WHAT IS BEING ASKED:
Repeat the stretch of entries below from the line with "АДРЕСА МАГАЗИНОВ (271, 1420)" through the line with "Каталог моделей (90, 1769)". Include both ends and add nothing.

Stored data:
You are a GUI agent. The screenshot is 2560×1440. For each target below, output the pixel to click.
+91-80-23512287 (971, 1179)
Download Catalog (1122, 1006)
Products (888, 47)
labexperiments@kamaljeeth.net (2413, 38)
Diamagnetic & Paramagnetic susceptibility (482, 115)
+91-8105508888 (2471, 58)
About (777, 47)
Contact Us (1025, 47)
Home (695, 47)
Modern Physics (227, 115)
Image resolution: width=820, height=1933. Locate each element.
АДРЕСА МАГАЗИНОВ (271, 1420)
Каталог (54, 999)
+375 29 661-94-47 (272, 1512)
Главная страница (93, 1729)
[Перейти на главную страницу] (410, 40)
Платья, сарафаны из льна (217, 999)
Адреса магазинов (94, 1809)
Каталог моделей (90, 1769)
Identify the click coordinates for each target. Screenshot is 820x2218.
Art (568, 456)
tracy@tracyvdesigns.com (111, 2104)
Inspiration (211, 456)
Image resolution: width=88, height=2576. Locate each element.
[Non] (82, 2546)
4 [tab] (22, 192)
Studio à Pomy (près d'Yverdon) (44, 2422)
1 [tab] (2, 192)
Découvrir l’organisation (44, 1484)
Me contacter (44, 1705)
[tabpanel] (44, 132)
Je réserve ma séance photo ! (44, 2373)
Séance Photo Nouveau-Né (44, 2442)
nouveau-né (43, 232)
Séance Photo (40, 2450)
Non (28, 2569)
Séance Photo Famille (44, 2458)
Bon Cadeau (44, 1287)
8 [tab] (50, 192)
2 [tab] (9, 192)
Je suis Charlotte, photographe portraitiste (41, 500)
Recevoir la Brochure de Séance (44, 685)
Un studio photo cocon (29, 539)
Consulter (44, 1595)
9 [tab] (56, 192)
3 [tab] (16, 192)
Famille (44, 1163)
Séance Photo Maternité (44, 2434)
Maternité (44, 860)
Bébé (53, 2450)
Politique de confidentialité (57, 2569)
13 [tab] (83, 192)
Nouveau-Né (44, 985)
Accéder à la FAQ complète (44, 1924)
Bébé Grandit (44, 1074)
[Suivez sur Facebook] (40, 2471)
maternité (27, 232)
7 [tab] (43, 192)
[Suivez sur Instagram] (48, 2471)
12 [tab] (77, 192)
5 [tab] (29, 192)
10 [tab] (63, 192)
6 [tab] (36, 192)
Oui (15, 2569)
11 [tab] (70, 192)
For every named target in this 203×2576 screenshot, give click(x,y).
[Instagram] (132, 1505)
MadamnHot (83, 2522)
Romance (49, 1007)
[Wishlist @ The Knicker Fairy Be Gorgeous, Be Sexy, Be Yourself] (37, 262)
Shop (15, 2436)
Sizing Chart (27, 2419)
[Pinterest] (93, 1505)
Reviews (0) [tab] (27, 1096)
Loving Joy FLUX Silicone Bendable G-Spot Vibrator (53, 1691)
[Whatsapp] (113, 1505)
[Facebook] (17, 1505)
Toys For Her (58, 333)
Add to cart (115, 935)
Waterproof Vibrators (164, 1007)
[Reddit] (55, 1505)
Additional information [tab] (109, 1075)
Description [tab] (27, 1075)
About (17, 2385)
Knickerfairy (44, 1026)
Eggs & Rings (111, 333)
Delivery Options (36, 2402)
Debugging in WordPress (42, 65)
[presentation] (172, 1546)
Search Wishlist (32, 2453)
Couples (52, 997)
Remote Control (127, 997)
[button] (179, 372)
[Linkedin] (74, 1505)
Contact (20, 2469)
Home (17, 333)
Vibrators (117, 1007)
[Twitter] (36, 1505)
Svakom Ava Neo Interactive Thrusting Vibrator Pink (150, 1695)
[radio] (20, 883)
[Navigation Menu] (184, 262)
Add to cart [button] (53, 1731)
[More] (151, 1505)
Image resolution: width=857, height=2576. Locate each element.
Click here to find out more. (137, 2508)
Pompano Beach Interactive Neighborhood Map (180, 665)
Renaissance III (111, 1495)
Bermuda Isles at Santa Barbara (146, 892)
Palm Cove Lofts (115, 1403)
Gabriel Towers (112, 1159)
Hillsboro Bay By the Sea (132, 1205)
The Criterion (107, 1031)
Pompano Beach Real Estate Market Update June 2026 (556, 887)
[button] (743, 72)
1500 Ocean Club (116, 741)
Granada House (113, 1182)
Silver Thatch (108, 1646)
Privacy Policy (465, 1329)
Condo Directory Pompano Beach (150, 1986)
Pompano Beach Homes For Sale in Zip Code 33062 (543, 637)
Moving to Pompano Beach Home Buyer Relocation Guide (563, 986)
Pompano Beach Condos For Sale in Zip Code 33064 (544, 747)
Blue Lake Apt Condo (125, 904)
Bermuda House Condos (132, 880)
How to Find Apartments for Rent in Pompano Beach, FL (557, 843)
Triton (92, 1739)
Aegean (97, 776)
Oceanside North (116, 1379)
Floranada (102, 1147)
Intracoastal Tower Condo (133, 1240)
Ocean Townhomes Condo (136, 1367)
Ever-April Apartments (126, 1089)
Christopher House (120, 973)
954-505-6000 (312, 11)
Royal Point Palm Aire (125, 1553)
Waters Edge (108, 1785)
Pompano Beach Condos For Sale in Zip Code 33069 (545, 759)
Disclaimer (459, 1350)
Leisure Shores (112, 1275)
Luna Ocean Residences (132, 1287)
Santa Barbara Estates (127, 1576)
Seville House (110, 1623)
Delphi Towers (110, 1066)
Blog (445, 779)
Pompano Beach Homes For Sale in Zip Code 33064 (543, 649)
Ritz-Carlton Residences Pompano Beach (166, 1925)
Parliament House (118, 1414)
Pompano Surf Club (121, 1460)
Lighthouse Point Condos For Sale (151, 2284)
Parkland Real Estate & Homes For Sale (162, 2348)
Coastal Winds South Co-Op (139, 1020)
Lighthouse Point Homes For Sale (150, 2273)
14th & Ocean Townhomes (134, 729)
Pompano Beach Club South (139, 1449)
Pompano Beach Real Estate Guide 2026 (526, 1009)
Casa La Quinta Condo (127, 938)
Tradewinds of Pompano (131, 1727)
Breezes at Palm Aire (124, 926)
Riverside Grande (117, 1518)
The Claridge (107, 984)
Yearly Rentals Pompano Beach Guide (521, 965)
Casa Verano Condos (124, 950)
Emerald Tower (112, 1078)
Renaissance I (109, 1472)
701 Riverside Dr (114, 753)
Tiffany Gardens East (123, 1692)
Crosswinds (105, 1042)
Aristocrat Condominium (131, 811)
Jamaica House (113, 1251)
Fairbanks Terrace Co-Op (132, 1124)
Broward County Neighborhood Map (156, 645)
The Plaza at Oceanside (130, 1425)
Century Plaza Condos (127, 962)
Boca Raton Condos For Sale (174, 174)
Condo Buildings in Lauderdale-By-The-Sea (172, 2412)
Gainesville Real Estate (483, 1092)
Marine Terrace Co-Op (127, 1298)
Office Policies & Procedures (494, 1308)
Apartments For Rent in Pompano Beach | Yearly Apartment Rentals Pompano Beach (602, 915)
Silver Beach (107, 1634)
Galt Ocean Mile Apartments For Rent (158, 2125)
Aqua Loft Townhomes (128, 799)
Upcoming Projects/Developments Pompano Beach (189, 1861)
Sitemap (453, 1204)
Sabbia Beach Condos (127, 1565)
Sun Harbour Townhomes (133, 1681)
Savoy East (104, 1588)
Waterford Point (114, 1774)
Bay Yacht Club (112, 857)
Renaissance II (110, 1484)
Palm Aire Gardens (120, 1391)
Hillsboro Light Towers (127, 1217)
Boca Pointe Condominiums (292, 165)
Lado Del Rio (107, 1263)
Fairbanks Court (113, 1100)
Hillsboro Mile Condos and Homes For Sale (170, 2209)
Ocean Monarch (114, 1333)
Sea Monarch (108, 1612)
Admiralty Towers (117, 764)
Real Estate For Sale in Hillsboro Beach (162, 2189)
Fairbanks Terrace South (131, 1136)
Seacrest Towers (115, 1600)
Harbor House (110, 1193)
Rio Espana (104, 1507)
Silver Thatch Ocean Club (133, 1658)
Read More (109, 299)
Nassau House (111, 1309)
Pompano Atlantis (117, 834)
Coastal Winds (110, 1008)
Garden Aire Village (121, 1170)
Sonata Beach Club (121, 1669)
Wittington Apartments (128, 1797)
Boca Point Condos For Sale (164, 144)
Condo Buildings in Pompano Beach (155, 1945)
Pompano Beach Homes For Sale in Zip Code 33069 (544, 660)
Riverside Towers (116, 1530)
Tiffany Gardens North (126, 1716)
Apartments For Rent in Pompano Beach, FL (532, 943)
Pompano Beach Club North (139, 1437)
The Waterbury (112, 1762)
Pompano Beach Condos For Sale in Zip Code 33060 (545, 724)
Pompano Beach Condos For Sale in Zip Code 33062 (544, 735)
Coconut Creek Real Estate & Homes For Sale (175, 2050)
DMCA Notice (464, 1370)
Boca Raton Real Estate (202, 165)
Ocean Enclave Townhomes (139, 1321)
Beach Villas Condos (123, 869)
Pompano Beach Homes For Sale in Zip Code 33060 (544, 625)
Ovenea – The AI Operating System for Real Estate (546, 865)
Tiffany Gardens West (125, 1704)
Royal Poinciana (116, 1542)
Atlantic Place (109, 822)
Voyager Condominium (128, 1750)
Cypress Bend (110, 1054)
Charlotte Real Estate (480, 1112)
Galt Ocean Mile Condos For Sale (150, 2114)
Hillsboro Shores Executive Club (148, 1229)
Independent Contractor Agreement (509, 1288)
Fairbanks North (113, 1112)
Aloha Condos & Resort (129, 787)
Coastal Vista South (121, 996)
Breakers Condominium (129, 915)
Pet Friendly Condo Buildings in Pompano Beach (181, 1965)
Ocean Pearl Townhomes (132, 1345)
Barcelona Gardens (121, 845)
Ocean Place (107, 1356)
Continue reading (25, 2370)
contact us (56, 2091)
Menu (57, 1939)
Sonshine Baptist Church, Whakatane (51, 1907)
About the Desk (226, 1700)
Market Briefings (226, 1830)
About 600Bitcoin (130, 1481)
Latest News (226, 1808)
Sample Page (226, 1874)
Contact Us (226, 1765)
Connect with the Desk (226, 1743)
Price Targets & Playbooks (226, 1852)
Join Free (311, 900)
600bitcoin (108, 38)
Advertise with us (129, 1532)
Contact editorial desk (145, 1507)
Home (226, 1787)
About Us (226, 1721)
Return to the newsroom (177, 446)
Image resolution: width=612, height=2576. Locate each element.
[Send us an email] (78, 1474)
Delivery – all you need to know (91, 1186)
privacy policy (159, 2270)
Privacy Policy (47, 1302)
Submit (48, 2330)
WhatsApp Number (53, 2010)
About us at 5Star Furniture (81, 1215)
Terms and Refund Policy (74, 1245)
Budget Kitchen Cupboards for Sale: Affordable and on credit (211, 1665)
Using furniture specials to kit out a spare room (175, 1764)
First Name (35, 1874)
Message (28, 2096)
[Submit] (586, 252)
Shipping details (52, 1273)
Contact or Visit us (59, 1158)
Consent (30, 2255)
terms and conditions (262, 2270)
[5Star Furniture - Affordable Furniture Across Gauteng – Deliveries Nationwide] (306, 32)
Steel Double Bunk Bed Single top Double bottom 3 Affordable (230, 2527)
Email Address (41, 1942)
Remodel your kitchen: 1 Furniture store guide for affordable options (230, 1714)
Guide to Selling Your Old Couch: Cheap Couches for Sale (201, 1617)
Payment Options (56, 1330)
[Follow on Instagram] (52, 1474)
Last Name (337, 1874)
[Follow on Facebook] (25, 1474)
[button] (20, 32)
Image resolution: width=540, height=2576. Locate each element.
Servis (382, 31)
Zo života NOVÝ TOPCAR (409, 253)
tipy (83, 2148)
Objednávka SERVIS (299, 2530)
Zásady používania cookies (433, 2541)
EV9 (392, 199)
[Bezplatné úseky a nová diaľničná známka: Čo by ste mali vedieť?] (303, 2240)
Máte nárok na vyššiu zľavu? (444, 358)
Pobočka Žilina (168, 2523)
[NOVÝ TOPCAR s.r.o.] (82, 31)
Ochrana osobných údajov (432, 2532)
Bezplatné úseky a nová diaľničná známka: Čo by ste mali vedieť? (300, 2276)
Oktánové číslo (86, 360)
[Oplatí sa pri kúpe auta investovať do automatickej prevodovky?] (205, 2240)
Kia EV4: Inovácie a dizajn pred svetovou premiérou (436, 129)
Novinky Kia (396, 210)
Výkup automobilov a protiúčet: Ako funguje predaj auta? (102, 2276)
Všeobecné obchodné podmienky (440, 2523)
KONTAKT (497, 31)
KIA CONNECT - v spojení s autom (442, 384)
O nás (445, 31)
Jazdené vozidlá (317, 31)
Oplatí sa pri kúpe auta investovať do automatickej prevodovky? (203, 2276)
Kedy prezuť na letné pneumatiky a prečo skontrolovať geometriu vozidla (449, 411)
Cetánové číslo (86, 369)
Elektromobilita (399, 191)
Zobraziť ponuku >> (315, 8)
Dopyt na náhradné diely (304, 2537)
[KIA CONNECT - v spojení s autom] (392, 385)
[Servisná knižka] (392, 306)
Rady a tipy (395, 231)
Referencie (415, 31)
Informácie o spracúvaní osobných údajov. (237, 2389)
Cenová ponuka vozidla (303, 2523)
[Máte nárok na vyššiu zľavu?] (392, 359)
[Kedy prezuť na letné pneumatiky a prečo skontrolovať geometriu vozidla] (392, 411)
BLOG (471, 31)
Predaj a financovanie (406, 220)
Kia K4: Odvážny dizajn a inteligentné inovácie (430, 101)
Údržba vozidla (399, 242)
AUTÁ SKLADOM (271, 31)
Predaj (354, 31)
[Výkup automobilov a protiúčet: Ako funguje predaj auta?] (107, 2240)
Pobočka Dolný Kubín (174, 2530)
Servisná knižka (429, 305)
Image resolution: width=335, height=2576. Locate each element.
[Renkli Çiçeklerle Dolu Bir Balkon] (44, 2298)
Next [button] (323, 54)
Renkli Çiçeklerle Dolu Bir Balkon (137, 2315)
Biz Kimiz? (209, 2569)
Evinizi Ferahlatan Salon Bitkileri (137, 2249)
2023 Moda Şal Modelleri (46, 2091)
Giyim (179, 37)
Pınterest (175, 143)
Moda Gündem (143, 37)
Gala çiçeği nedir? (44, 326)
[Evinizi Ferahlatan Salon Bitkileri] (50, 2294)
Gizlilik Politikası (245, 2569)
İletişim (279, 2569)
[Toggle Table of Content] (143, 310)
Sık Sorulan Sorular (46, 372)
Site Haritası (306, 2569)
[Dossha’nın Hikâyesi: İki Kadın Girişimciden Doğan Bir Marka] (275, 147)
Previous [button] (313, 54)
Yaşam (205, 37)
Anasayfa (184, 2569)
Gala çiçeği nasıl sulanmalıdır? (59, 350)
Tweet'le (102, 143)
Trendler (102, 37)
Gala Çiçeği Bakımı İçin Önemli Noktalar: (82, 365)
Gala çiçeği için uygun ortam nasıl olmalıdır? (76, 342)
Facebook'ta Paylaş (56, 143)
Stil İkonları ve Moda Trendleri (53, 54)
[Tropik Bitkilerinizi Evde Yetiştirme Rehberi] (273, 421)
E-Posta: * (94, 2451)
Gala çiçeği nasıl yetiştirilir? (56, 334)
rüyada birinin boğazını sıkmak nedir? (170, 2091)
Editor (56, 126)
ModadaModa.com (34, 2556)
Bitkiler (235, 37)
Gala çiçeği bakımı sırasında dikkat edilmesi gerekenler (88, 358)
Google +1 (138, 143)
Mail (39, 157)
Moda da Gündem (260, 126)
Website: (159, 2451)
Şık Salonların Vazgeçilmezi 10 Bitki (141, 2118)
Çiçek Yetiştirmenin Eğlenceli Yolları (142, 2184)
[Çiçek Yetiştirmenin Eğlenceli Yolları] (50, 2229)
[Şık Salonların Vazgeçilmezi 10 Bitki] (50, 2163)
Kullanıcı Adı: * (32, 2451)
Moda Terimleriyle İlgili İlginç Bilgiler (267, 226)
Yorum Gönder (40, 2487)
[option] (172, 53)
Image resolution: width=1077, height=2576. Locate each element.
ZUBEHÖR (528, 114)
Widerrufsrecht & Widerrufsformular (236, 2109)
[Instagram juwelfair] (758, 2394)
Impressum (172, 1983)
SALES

WRITTEN REPLY:
АДРЕСА МАГАЗИНОВ (271, 1420)
Каталог (54, 999)
+375 29 661-94-47 (272, 1512)
Главная страница (93, 1729)
[Перейти на главную страницу] (410, 40)
Платья, сарафаны из льна (217, 999)
Адреса магазинов (94, 1809)
Каталог моделей (90, 1769)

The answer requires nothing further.